Update: Samsung has a patch for the SwiftKey vulnerability we mentioned earlier. Will be rolling out the security update in the next few days. By utilizing its Knox security suite to deliver the patch, Samsung is also working closely with SwiftKey to ensure that such flaws won’t take place going forward. Notably, the pre-installed SwiftKey app on Samsung Galaxy S smartphones is vulnerable, not the one from Google Play.

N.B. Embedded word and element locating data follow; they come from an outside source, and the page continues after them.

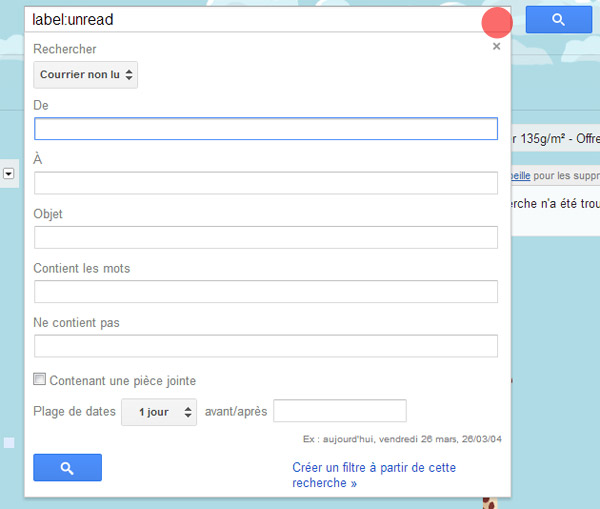Focus the 'De' sender input field
The height and width of the screenshot is (509, 600).
click(x=265, y=129)
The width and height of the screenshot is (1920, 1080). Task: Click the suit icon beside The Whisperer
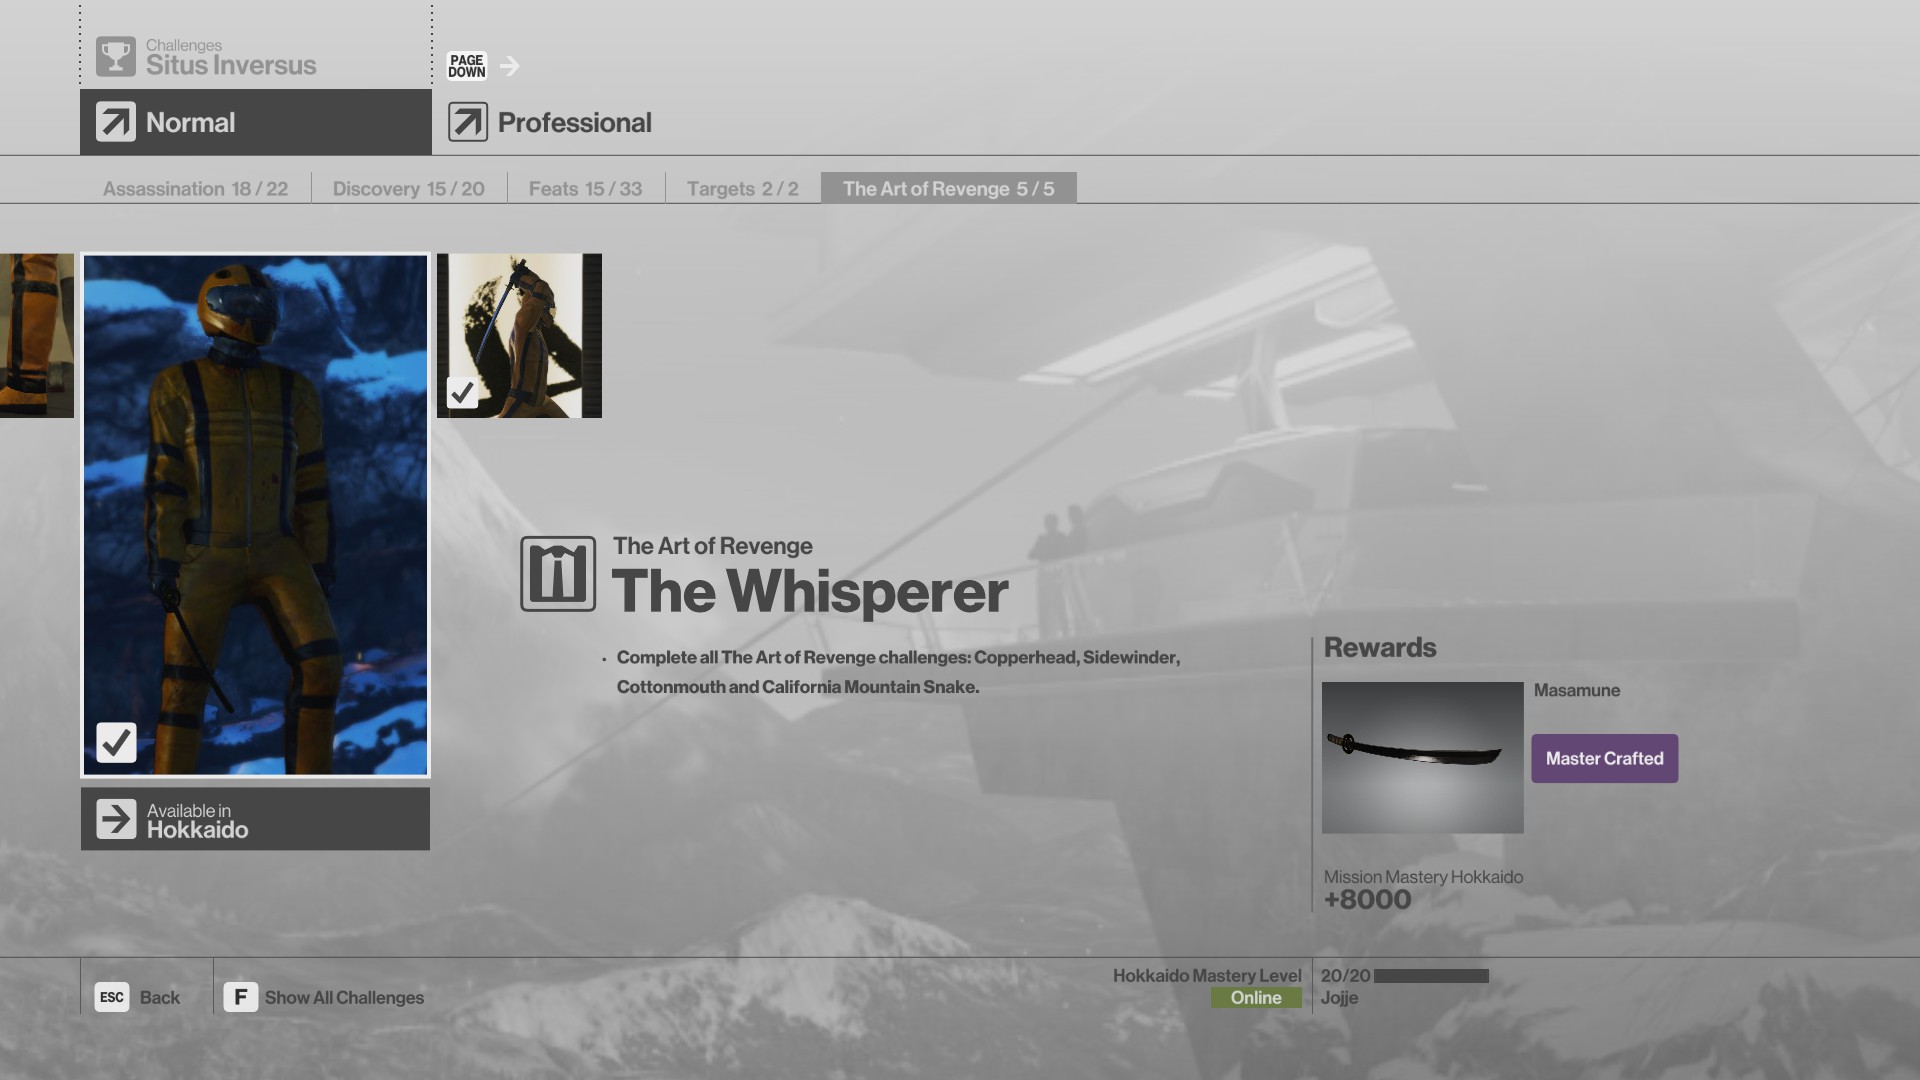[x=558, y=574]
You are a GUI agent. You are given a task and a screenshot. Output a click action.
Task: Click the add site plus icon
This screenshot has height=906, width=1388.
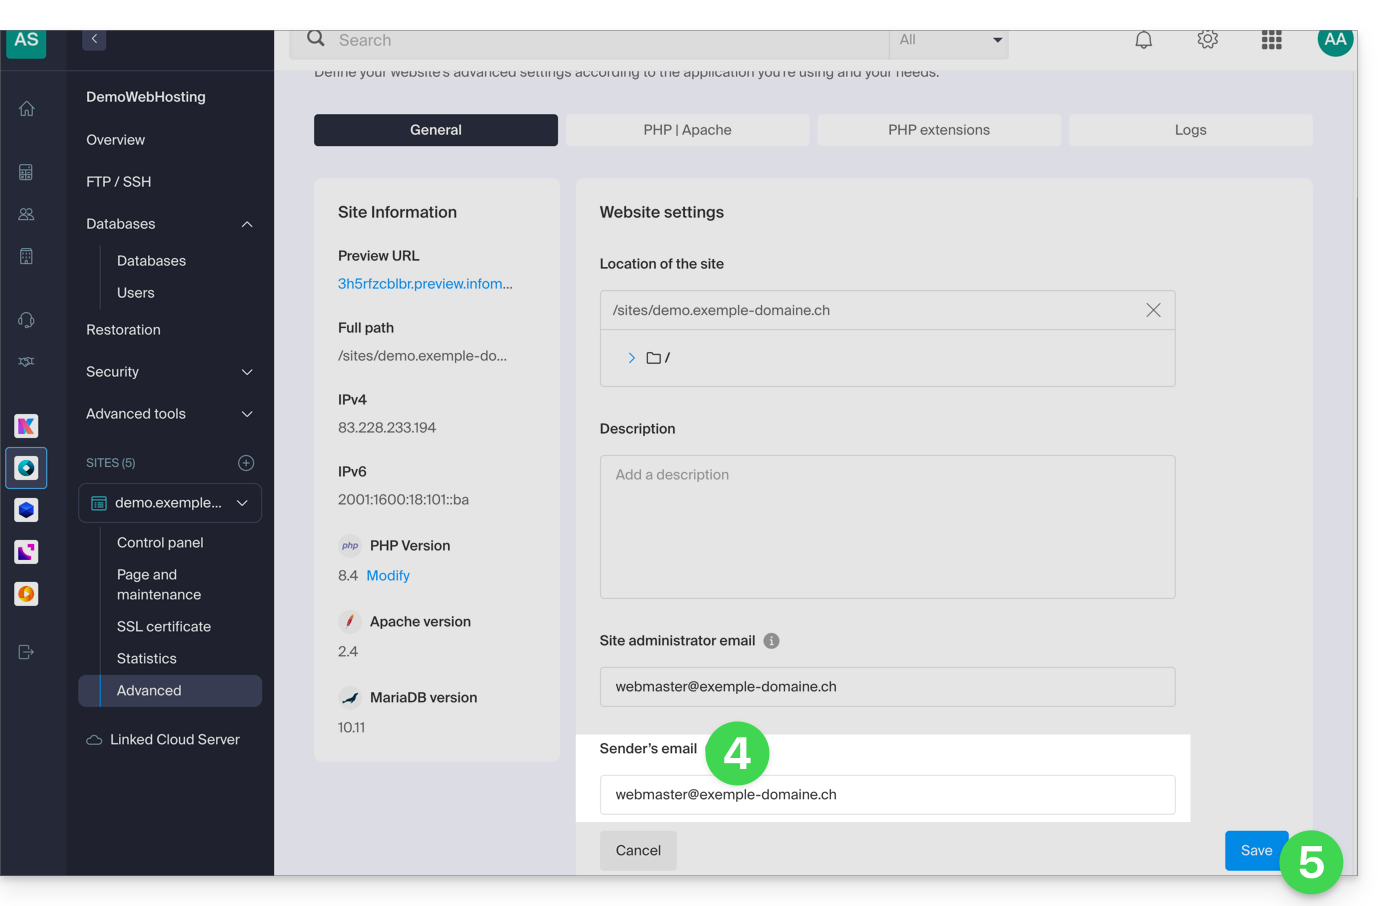point(246,463)
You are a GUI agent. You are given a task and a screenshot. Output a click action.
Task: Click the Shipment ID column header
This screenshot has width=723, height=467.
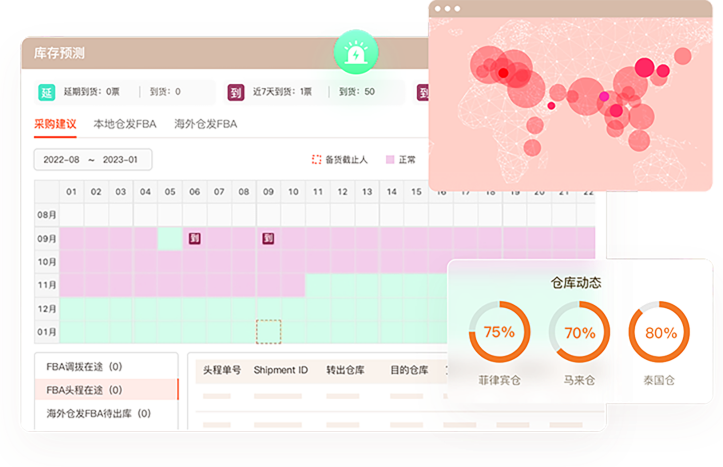281,370
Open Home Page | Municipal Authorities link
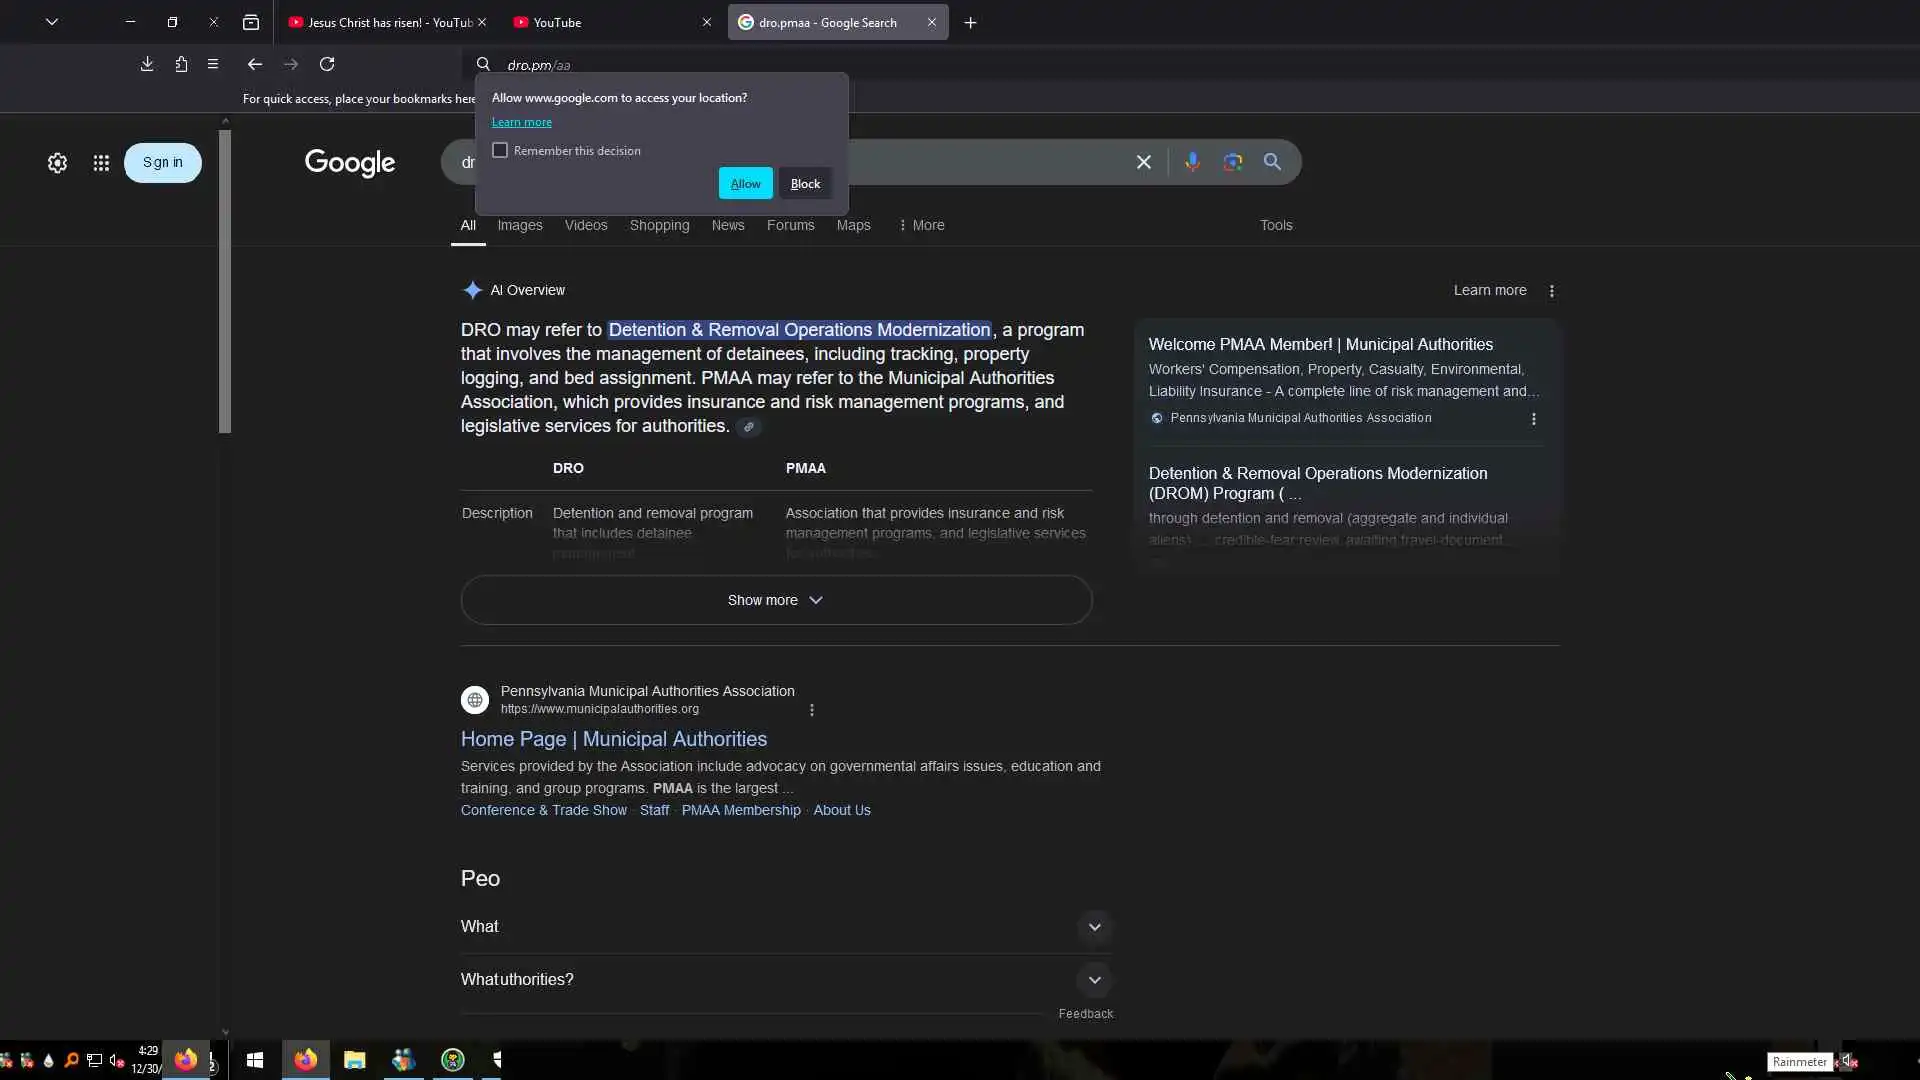Image resolution: width=1920 pixels, height=1080 pixels. pyautogui.click(x=613, y=739)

Thus being said, issuing the update through KNOX will also help bypass carrier testing that might involve weeks given that it would need to be tested for every model.
Here’s an official statement from Samsung on the matter:
“Samsung takes emerging security threats very seriously. We are aware of the recent issue reported by several media outlets and are committed to providing the latest in mobile security. Samsung Knox has the capability to update the security policy of the phones, over-the-air, to invalidate any potential vulnerabilities caused by this issue. The security policy updates will begin rolling out in a few days. In addition to the security policy update, we are also working with SwiftKey to address potential risks going forward.”
According to SwiftKey, “This vulnerability is unrelated to and does not affect our SwiftKey consumer apps on Google Play and the Apple App Store. We supply Samsung with the core technology that powers the word predictions in their keyboard. It appears that the way this technology was integrated on Samsung devices introduced the security vulnerability.”